D’après l’organisation, ce n’est qu’après l’intervention de plusieurs autorités civiles et sécuritaires, notamment le maire de Kamituga et le commandement de la Police nationale congolaise (PNC), que le journaliste a été libéré. Son téléphone lui a ensuite été restitué alors qu’il se trouvait déjà à l’auditorat militaire de garnison.
Un appel au respect de la liberté de la presse
La Prunelle RDC rappelle que la profession journalistique est protégée par la Constitution de la RDC, la loi sur la liberté de la presse et plusieurs instruments régionaux et internationaux relatifs aux droits humains et à la liberté d’expression.
Pour l’organisation, cet incident suscite des inquiétudes dans un contexte où les journalistes jouent un rôle essentiel dans l’information des populations et la consolidation de la paix.
« Les journalistes ne devraient jamais être inquiétés pour avoir exercé leur mission d’information dans le respect des lois de la République.
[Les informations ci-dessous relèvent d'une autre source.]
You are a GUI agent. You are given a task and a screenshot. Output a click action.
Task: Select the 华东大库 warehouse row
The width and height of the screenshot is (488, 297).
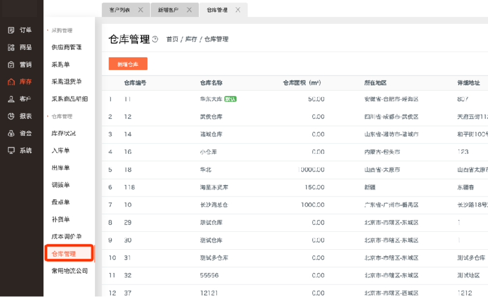210,99
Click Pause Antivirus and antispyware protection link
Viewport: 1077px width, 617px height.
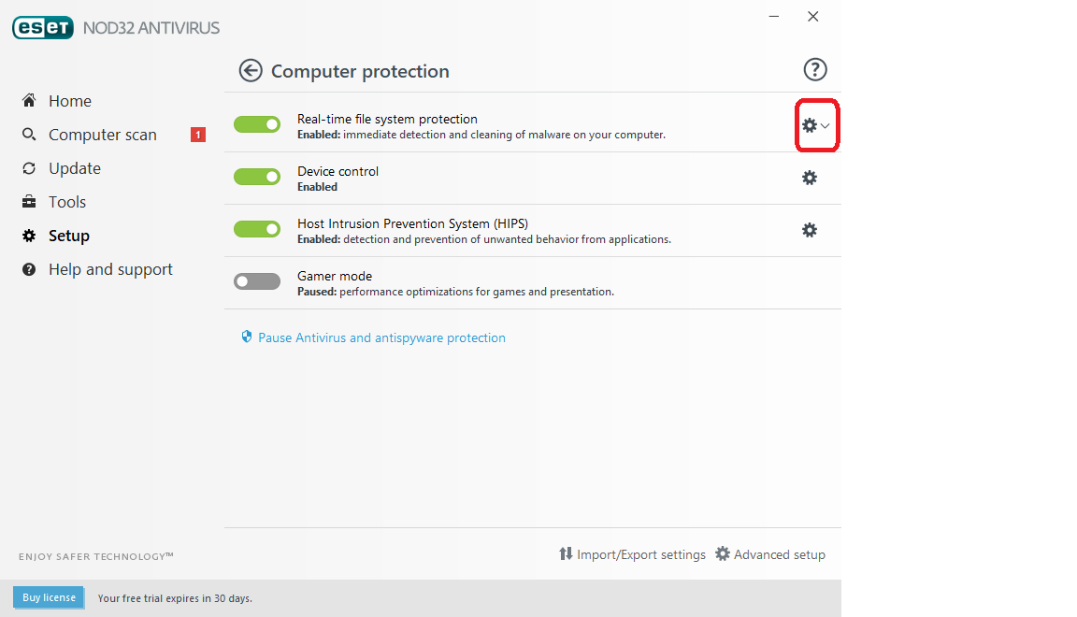tap(381, 337)
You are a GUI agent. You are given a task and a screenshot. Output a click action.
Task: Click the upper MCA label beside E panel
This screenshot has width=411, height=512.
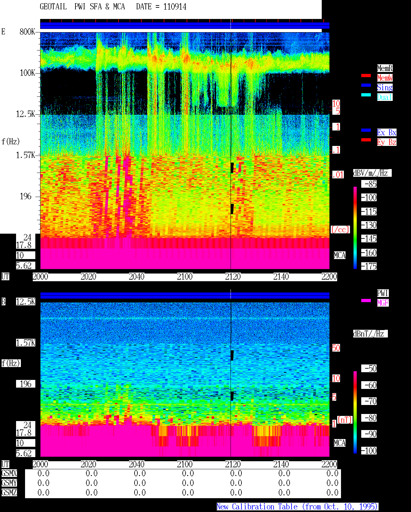[x=340, y=256]
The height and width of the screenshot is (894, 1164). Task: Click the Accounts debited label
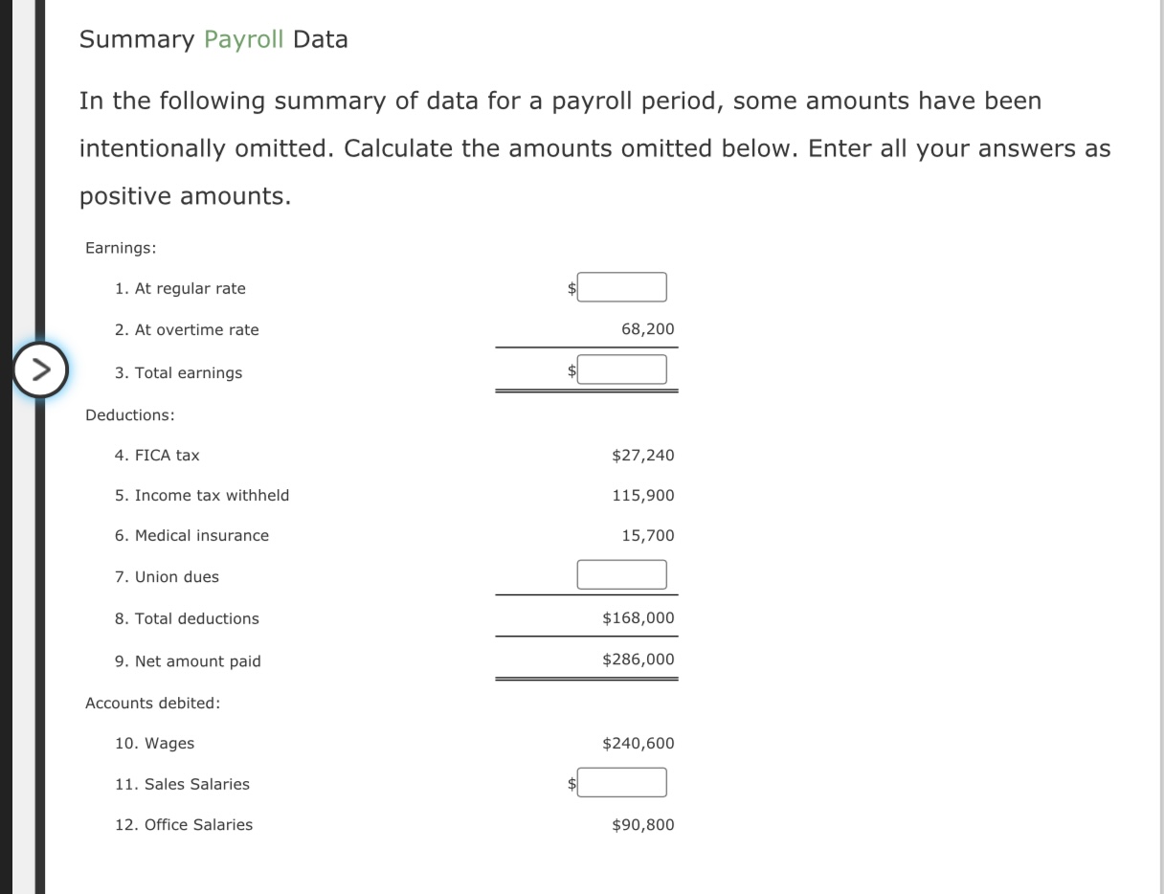tap(152, 703)
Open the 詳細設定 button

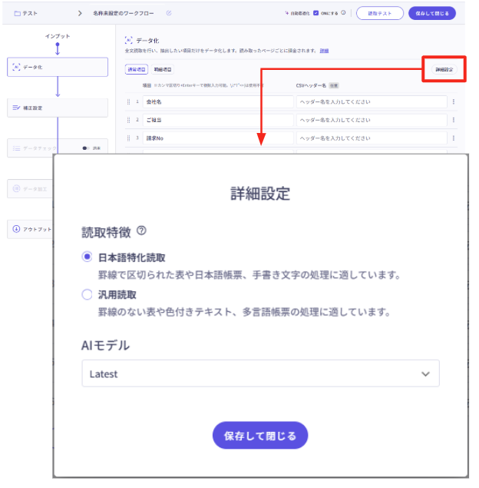444,69
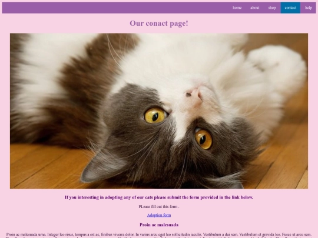
Task: Click the large cat photo
Action: pyautogui.click(x=159, y=111)
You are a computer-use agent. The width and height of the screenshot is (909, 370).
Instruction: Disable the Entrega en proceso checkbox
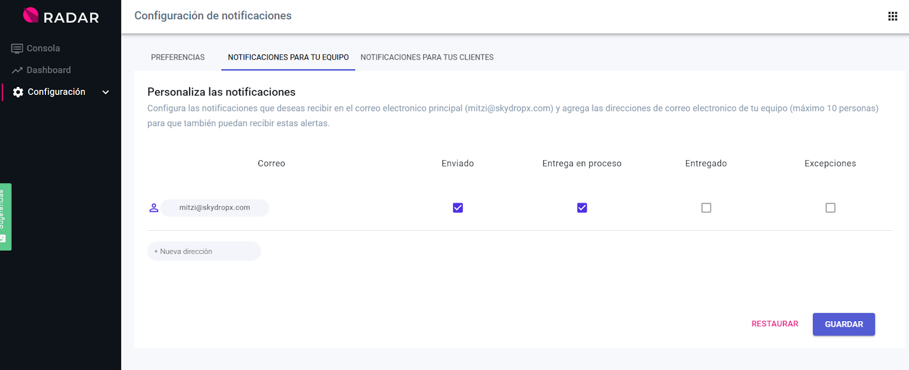(x=582, y=208)
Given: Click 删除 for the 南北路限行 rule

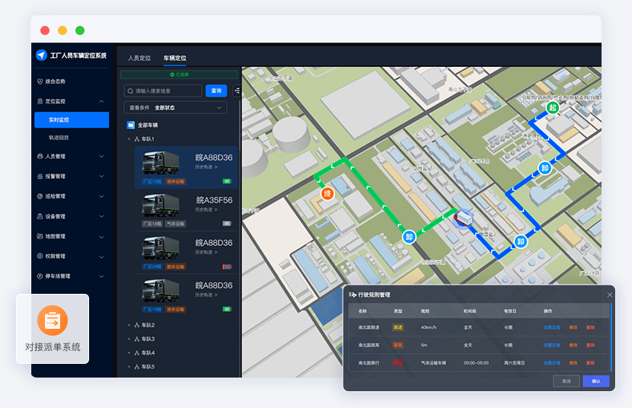Looking at the screenshot, I should coord(590,362).
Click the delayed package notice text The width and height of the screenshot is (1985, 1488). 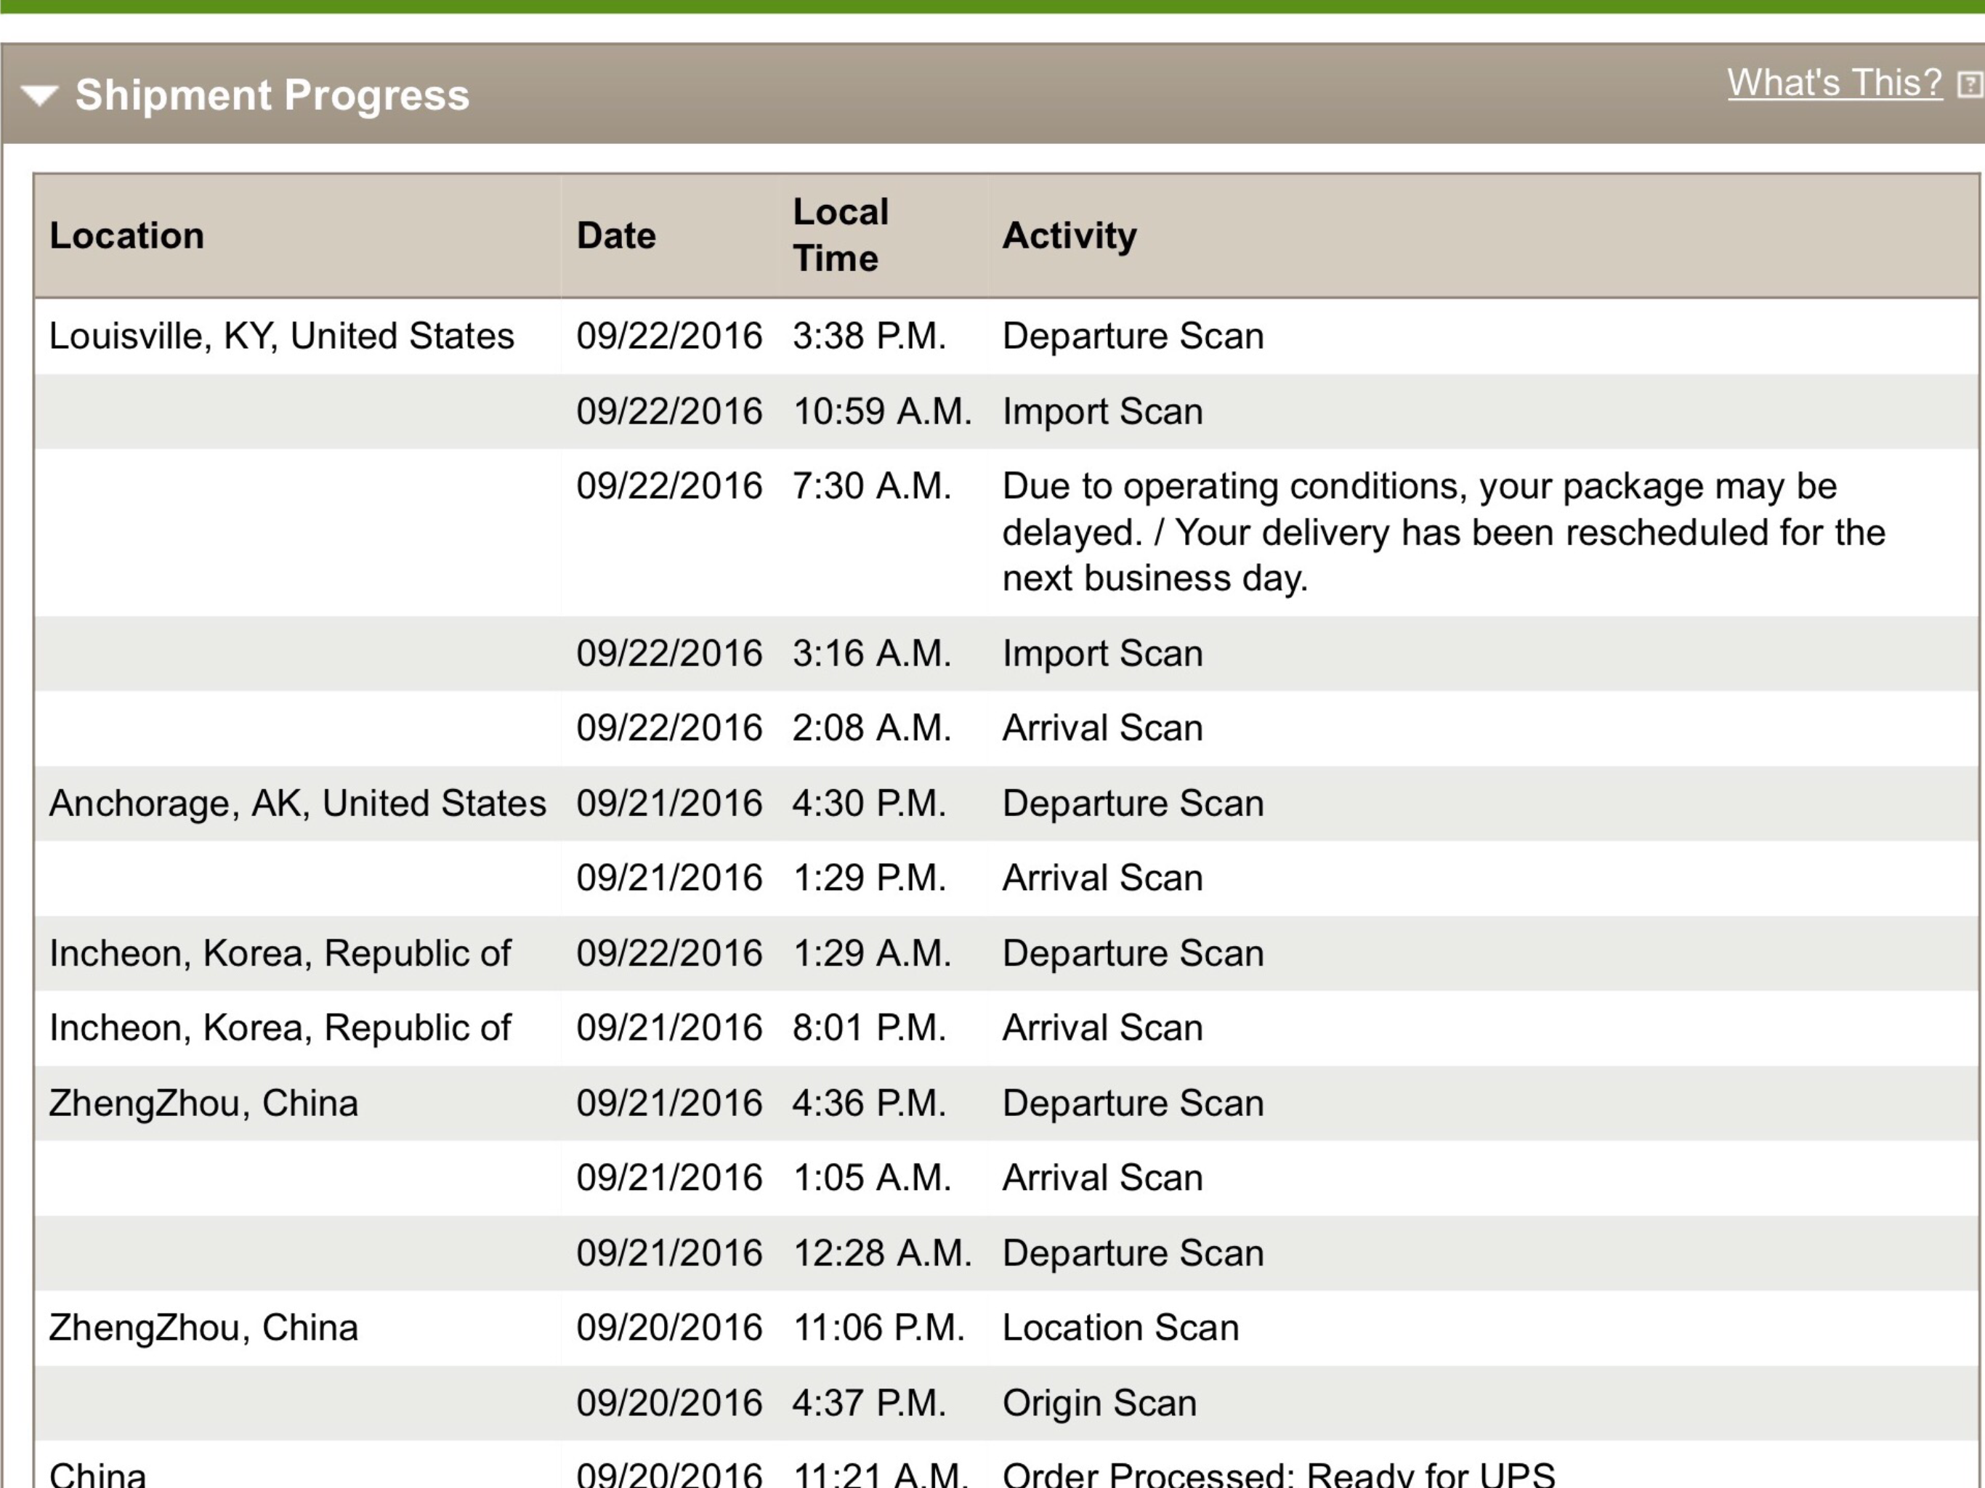pyautogui.click(x=1443, y=532)
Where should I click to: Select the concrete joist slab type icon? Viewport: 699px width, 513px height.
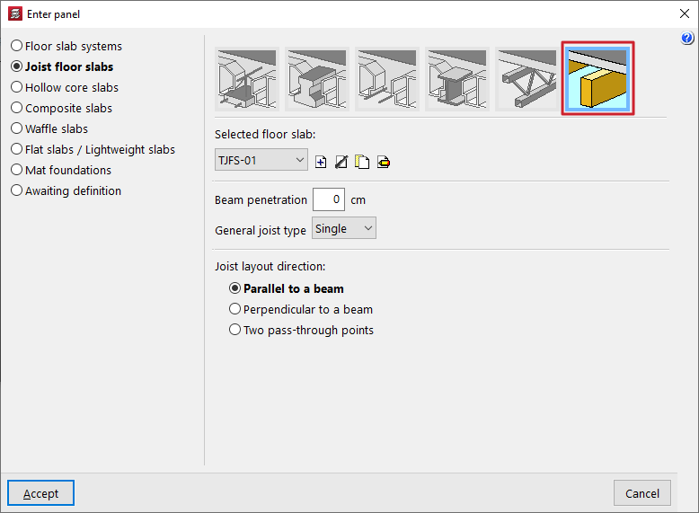tap(246, 78)
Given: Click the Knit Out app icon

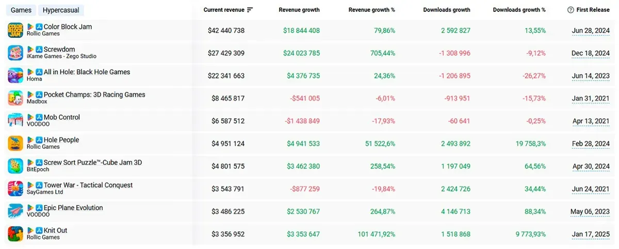Looking at the screenshot, I should tap(15, 234).
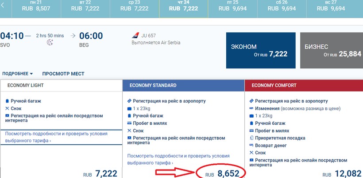Click hand baggage icon in Economy Light
Viewport: 363px width, 178px height.
pyautogui.click(x=7, y=101)

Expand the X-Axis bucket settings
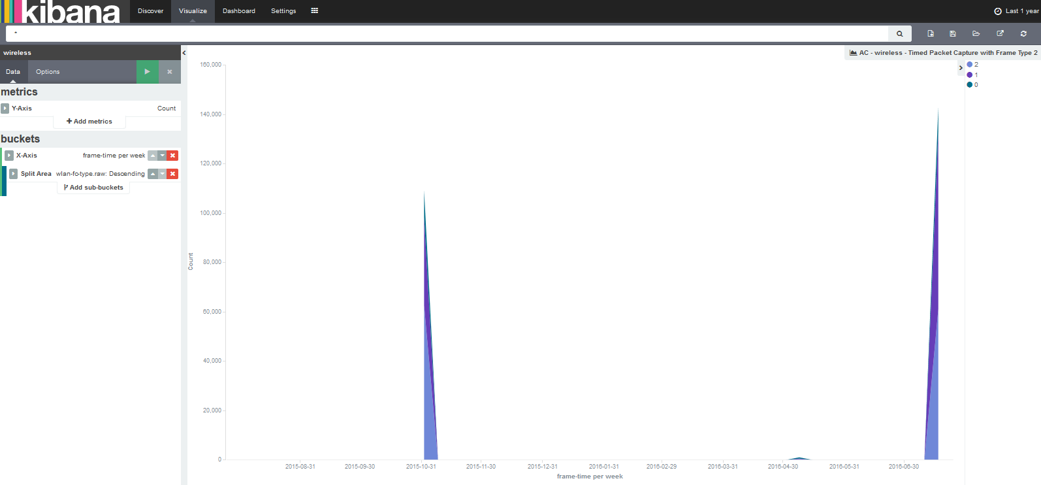tap(9, 156)
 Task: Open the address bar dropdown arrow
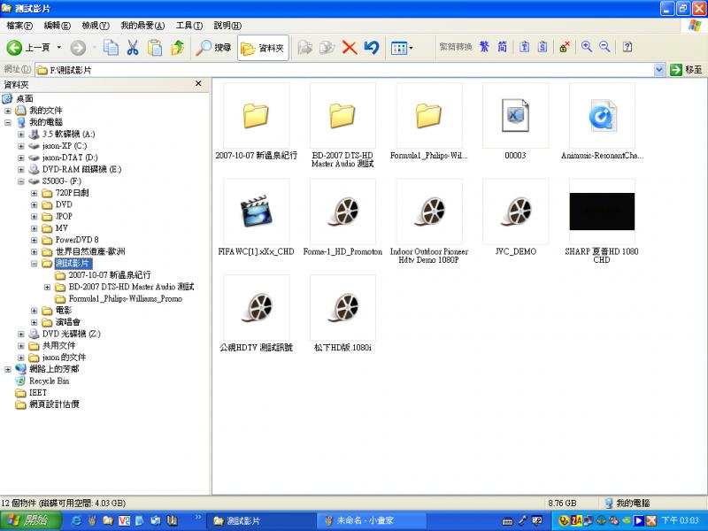pyautogui.click(x=659, y=69)
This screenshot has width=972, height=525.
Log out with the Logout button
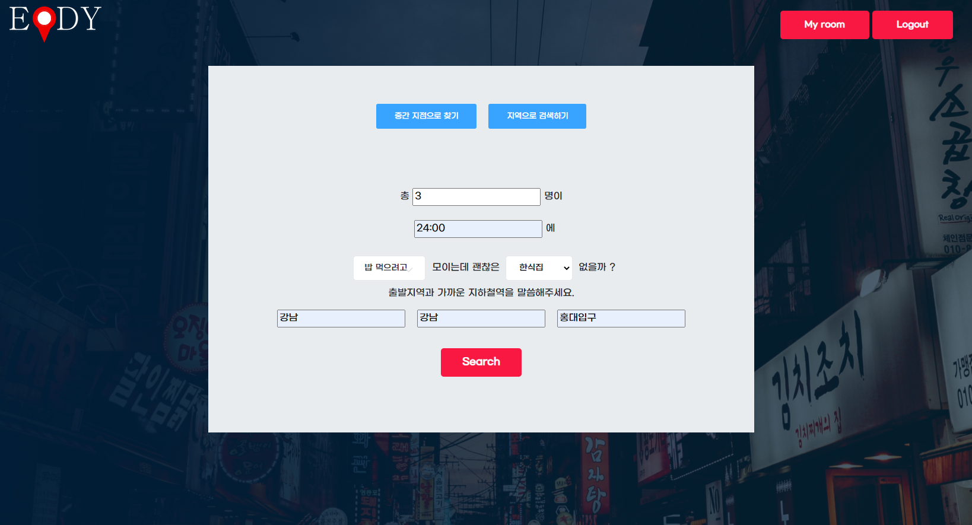912,25
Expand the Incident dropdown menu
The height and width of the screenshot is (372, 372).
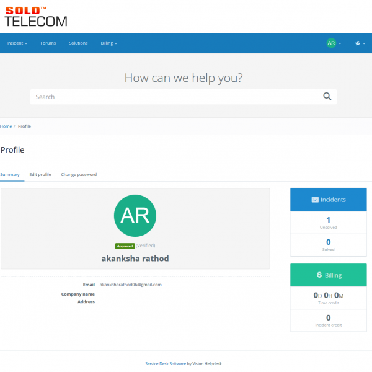(x=17, y=43)
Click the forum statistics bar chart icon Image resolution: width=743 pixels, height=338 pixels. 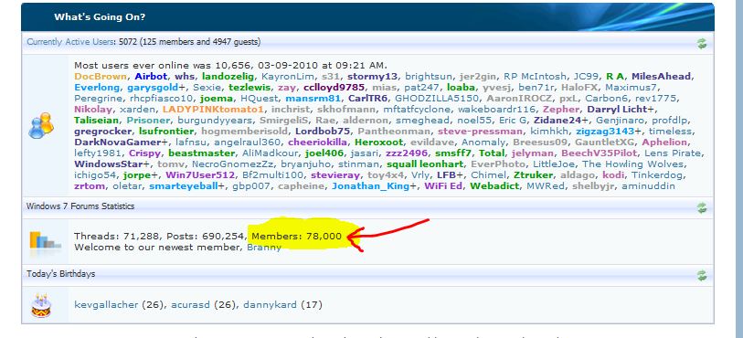tap(44, 240)
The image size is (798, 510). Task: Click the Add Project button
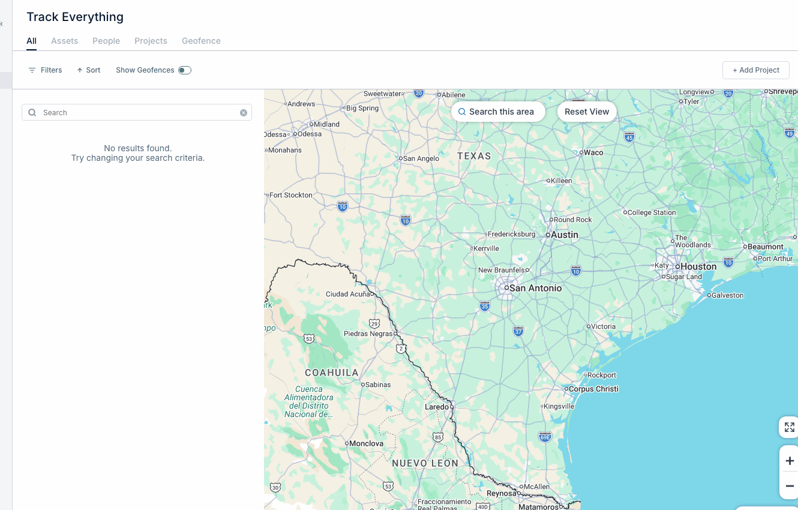(755, 70)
La liberté de la presse demeure l’un des piliers fondamentaux de tout État démocratique et de toute société attachée aux droits et libertés fondamentales », a déclaré Claudine Kitumaini, directrice exécutive de La Prunelle RDC.
L’organisation estime que toute restriction injustifiée du travail des journalistes constitue aussi une atteinte au droit du public à une information libre, indépendante et pluraliste.
Renforcer la protection des professionnels des médias
La directrice exécutive de La Prunelle RDC a insisté sur la nécessité de garantir un environnement de travail sécurisé pour les professionnels des médias.
« Dans un contexte où les communautés ont besoin d’informations fiables et vérifiées, il est essentiel que les professionnels des médias puissent accomplir leur travail sans intimidation, sans menace et sans crainte de représailles », a-t-elle souligné.
Tout en saluant la libération de son journaliste et la restitution de ses effets, l’organisation appelle les autorités compétentes à renforcer les mécanismes de protection des journalistes et à sensibiliser les services de sécurité sur le rôle des médias dans la promotion de la paix, de la cohésion sociale et de la gouvernance démocratique.
Le rôle des médias rappelé
La Prunelle RDC rappelle que les médias demeurent des acteurs indispensables dans la promotion de la transparence, du dialogue communautaire, de la cohésion sociale et du développement durable.
« Les médias constituent des partenaires essentiels dans la promotion de la paix, de la cohésion sociale et du développement. Leur travail mérite d’être protégé et respecté en toutes circonstances », a ajouté Claudine Kitumaini.
L’organisation réaffirme son engagement en faveur de la liberté de la presse, de la sécurité des journalistes et du droit des citoyens à une information de qualité. Elle continuera à suivre l’évolution de cette situation tout en poursuivant son plaidoyer pour un journalisme libre, responsable et au service de l’intérêt public.